What you will do
Rewrite the stretch from the line containing "Customise settings [Customise" through the end of the items, replacing "click coordinates" with "tap coordinates" and leaving everything else unchanged.

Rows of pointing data
-.-.-

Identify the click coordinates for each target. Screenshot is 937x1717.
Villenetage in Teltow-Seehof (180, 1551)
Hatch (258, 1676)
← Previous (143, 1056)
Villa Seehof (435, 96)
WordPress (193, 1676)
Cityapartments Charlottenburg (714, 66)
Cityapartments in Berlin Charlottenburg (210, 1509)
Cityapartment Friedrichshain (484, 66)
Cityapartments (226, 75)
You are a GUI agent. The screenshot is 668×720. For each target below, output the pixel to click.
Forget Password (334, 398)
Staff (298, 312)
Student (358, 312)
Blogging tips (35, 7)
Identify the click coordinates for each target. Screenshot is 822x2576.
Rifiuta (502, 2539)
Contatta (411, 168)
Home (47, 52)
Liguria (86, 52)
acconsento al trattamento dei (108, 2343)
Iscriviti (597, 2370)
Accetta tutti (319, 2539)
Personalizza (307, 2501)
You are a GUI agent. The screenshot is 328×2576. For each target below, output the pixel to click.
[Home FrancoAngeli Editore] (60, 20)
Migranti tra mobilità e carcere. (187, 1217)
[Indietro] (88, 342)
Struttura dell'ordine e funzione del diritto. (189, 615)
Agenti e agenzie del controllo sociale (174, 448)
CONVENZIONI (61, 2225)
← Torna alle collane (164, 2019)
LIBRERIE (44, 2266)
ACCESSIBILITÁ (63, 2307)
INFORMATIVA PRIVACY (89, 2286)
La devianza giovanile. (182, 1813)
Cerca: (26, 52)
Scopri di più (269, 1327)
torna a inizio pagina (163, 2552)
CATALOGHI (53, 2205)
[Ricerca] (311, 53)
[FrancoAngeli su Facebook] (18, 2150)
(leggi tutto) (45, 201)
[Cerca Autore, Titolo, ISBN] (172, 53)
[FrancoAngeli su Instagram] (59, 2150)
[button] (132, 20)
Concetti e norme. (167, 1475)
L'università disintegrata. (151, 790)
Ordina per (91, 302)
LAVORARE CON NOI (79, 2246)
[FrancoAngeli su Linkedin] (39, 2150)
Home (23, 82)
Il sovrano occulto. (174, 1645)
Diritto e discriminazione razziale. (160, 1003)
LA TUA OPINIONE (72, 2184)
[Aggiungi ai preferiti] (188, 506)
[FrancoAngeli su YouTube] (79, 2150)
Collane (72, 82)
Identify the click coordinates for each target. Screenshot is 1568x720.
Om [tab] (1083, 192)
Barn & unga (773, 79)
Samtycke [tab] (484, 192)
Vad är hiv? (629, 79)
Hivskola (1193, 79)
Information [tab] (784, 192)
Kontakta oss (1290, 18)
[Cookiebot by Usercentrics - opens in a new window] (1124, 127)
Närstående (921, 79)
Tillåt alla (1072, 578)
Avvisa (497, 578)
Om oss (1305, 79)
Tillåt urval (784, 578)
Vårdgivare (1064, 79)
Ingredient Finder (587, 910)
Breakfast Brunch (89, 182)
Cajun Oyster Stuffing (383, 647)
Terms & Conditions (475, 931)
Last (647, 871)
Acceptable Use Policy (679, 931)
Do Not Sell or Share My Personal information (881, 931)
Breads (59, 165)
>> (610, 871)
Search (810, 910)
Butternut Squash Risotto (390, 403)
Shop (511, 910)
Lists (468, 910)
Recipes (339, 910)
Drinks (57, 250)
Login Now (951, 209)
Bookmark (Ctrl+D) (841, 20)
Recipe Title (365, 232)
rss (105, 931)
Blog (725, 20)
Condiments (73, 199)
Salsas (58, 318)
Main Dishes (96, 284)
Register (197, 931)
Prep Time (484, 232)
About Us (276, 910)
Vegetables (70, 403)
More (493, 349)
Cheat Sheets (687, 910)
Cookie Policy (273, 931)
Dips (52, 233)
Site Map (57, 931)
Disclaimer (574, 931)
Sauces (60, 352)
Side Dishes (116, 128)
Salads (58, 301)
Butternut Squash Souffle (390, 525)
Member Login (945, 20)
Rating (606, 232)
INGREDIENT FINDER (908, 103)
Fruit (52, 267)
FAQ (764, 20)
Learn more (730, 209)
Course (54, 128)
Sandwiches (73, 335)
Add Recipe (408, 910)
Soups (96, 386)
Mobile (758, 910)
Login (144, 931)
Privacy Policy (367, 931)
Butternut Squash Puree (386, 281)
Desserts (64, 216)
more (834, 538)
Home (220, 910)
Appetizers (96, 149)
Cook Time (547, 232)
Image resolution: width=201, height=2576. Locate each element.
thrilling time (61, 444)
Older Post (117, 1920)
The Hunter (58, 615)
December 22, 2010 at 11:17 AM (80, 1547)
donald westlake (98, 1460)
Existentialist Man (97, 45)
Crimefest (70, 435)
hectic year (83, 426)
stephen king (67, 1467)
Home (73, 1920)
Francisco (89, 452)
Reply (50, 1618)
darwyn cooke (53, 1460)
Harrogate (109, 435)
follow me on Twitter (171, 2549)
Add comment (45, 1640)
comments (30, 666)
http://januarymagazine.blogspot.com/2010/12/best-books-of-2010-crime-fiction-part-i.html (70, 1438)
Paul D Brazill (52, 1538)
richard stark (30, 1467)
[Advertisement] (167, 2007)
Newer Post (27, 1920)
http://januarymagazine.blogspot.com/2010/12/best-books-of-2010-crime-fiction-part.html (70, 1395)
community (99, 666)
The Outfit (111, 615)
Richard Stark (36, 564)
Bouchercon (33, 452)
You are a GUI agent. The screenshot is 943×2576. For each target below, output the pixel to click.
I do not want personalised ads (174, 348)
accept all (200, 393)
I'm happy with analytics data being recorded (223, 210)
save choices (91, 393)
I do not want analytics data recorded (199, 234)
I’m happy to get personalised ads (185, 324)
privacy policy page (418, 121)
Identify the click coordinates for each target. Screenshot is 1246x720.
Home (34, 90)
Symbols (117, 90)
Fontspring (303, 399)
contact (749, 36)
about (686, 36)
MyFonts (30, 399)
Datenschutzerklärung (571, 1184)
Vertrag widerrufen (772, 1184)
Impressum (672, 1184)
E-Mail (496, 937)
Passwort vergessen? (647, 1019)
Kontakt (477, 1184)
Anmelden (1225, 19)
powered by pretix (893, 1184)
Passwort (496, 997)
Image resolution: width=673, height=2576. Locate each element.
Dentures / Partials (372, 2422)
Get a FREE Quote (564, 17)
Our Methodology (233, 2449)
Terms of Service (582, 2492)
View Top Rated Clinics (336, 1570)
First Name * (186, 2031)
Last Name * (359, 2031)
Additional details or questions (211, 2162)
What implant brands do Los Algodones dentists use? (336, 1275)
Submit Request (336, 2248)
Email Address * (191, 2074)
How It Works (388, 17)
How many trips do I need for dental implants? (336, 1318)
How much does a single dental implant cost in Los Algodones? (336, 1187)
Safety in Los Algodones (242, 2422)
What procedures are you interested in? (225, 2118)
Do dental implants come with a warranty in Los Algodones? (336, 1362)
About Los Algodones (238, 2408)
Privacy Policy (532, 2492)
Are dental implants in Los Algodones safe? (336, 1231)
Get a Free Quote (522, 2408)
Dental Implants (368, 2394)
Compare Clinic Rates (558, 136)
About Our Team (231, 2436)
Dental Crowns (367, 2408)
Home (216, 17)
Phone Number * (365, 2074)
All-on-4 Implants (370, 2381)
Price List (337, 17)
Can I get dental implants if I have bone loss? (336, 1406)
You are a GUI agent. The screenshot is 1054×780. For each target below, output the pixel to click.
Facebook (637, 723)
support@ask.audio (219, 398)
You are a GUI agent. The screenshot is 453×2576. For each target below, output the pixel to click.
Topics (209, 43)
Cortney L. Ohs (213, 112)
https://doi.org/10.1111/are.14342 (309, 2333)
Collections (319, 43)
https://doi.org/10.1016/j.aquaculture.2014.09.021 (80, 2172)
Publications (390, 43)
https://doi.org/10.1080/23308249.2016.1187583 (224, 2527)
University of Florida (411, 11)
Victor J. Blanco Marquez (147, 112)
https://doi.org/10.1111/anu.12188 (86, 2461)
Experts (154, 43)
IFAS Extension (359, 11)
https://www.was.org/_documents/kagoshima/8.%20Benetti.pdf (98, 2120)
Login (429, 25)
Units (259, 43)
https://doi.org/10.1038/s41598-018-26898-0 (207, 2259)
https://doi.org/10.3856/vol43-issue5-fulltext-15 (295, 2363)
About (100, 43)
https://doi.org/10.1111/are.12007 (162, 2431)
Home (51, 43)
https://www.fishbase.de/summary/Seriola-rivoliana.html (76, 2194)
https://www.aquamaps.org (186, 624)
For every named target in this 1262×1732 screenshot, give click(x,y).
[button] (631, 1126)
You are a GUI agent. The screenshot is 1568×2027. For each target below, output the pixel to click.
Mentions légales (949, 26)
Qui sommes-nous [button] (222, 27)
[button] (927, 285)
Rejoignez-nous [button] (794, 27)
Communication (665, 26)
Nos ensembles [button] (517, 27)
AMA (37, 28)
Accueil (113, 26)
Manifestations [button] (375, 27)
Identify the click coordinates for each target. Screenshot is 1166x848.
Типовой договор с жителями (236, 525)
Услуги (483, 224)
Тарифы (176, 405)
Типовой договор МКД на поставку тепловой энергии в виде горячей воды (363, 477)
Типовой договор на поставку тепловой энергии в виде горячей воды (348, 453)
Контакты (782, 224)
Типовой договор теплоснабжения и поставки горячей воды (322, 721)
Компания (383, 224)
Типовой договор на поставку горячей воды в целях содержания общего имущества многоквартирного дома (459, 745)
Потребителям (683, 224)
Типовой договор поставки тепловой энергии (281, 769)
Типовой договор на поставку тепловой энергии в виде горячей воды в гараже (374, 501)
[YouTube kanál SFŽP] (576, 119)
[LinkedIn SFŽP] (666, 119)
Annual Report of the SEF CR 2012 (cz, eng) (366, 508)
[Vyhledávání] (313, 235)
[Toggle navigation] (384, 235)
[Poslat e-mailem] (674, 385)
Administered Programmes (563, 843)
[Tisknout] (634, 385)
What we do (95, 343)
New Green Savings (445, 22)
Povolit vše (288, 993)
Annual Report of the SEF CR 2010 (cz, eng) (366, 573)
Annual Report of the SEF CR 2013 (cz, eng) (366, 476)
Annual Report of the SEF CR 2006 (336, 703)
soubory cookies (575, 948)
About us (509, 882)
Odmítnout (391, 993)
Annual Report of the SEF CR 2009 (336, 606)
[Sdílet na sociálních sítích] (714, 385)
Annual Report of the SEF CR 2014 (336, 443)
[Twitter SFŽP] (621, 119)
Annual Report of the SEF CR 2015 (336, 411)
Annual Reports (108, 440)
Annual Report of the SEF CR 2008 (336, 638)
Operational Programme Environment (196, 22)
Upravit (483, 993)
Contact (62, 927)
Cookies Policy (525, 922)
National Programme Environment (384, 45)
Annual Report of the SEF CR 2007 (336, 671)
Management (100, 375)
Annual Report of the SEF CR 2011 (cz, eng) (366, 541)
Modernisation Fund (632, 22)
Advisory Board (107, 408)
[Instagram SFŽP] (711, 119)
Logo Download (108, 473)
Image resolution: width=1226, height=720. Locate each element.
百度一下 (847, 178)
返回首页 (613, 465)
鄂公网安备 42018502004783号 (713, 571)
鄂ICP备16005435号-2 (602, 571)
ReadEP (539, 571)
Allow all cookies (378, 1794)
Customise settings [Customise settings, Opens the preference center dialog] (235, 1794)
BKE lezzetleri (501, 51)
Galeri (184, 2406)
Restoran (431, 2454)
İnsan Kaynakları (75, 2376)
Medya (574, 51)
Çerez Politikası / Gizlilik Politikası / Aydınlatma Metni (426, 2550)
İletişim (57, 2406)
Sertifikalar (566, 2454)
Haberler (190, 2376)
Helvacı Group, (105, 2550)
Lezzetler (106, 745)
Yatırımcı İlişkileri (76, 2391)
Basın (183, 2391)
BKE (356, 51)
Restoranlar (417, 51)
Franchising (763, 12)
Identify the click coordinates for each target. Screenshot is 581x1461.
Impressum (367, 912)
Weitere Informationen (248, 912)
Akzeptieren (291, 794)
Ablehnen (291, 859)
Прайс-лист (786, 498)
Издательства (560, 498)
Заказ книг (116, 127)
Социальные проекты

-.-.-

Exercise result
Customise settings [Customise settings, Opens the preference center dialog] (235, 1794)
BKE lezzetleri (501, 51)
Galeri (184, 2406)
Restoran (431, 2454)
İnsan Kaynakları (75, 2376)
Medya (574, 51)
Çerez Politikası / Gizlilik Politikası / Aydınlatma Metni (426, 2550)
İletişim (57, 2406)
Sertifikalar (566, 2454)
Haberler (190, 2376)
Helvacı Group, (105, 2550)
Lezzetler (106, 745)
Yatırımcı İlişkileri (76, 2391)
Basın (183, 2391)
BKE (356, 51)
Restoranlar (417, 51)
Franchising (763, 12)
Identify the tap coordinates for each target. Screenshot is 581x1461.
Impressum (367, 912)
Weitere Informationen (248, 912)
Akzeptieren (291, 794)
Ablehnen (291, 859)
Прайс-лист (786, 498)
Издательства (560, 498)
Заказ книг (116, 127)
Социальные проекты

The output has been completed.